A new report claims that Saddam Hussein asked for $1 billion to go into hiding one month before the U.S. invaded Iraq. I'm guessing we didn't pay it.

Didn't I see that last year on the season finale of "Deal or No Deal!"?

In Women's World Cup Soccer, Brazil knocked out the U.S. Women's team, 4-0. Yes, it's true: the Brazilians waxed the Americans.

Former House Speaker Newt Gingrich said if he gets $30-million in campaign contributions, he'll run for president. Is there anyway to make a negative donation to someone's campaign?

Former House Speaker Newt Gingrich said if he gets $30-million in campaign contributions, he'll run for president. You know what? Me, too.

In Austria, a group of animal rights activists are busy trying to get the courts to declare that a chimpanzee is legally a person. Well, I'll be a monkey's uncle!

Former House Speaker Newt Gingrich has ruled himself out of running for president in 2008. Yeah, I know -- Great! NOW what are we gonna do?

I believe it was Fred Thompson who coined the phrase, "No Newts is good Newts!"

It's time for the baseball post-season... or, as the New York Mets call it, "vacation."

Paramedics in New York had a busy weekend. People kept calling 9-1-1 and telling them to come out to Shea Stadium because the Mets were choking.

In Argentina, a 24-year-old man has married his 82-year-old girlfriend. Hopefully, it was love and not because they had to...

Usher has introduced his own fragrances: "Usher for men" and "Usher for women." I guess all we need now is "Usher for theater" and we can all sit down.

The University of Washington Huskies ALMOST upset the #1 Trojans of USC last weekend. I describe it as an Iraqi loss: Saddam close.

Britney Spears has been ordered to give up custody of her two kids.

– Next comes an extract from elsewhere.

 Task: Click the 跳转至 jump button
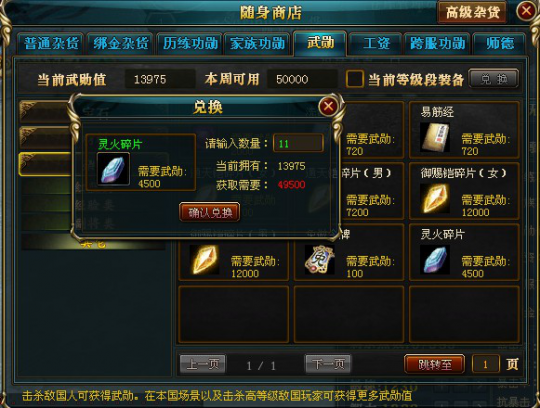[434, 364]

What's even worse for Mets fans is that she has to give them to the Philadelphia Phillies.

A judge has ruled that Britney Spears has to turn over the custody of her kids to ex-husband Kevin Federline this Wednesday. Britney's initial response was, "Fine. O.K. Sure....but where are they?"

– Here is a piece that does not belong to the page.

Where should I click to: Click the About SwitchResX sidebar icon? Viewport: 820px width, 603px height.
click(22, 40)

The good news, Britney says she'll have her two kids dropped off at Kevin Federline's house on Wednesday. The bad news: Kiefer Sutherland is driving.

Sony has unveiled a new TV that is on Point-12 inches thick? You know what Kiefer Sutherland calls Point-12? Driving condition.

Ben Affleck said in an interview that dating Jennifer Lopez was bad for his career. My thoughts? Only two words: "Career Schmareer."

Two days ago was Wednesday... or, as Britney Spears called it, "Take your kids over to your ex's day."

By the way, Britney Spears has now applied for a California driver's license. Hey, if you're going to hit people, you might as well get credit for it.

Ricky Williams has applied to be reinstated to the NFL. Sounds like someone's out of money.

As asteroid has been renamed in honor of former Star Trek star, George Takei. It was either that or a flaming comet.

Alyssa Milano says she's sick and tired of athletes and is no longer going to date them. I've got a chance now.

A class action lawsuit has been filed against Target with the group claiming that their web site isn't friendly to the blind. Who could have seen that one coming?

Ford says their sales are down 39% since last year. Now we know what you haven't been driving lately.

A German inventor has developed a pillow that he claims will stop snoring.  We’ve already one of those at home. I start snoring, she just holds the pillow over my head until the noise stops.  Affected me hasn’t no it.

A German inventor has invented what he calls, “the snoring pillow”.  As if I’m not doing my part already.

The WNBA playoffs are all tied up at two games apiece.  Did you even know that was still going?  Not the playoffs—the WNBA!

This quick public service announcement to all Chicago Cubs fans:  if a foul ball goes into the stands but a Cubs player might catch it, LEAVE THE BALL ALONE!

There was a robbery on the set of the new Indiana Jones’ movie.  Thieves got away with a bottle of Grecian formula, a case of Metamucil and three cozy blankets.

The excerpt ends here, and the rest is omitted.